One of the great unknowns, to be clarified in the coming months, is precisely know where US foreign policy is going. Obviously, structural interests Americans will continue to be the same, starting with financial capital, large technology companies and due to strategic-military considerations, even though internal exchange rates, derived from the pandemic and the growing revolt of the population of African origin, can substantially modulate the way in which these interests they are presented and defended around the world. Essentially, it is about knowing, for the choice between Joe Biden and Trump, whether Washington will maintain its defensive attitude aggressive use of its economic and strategic interests, without taking into account other positions or sensitivities, or whether, as has occurred to a large extent since Il Guerra World Bank, will seek to modulate its action in order to avoid risky conflicts and confrontations unnecessary. We will have the answer to this question in the first days of November.

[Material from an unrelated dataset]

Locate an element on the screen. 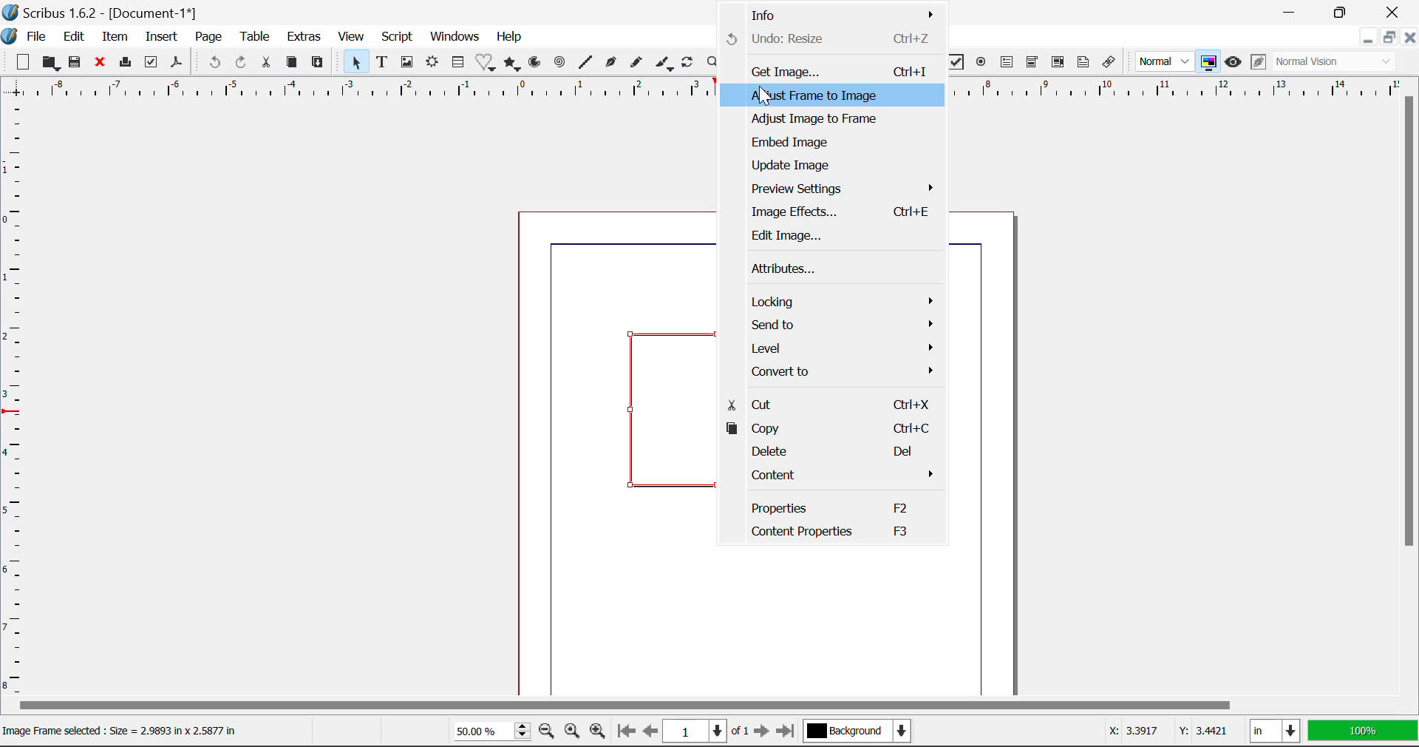 Image resolution: width=1419 pixels, height=747 pixels. Image Frame selected : Size = 2.9893 in x 2.5877 in is located at coordinates (135, 731).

The US-China preposition could indicate that the world will transition from the pitch post-Cold War unipolarity, which had been fading over the past two decades, towards a new bipolarity (some analysts speak of “new Cold War”). There is no need to underestimate the potential for conflict and rivalry between the two largest economies of the world. A respected political analyst, who held important positions in the American administration, Graham Allison, coined the expression Thucydides ”, regarding the risk (or almost certainty) of confrontation or war when one emerging power surpasses or threatens the supremacy of another, dominant until So. It happened between Athens and Sparta in the Peloponnesian War, five centuries before our era.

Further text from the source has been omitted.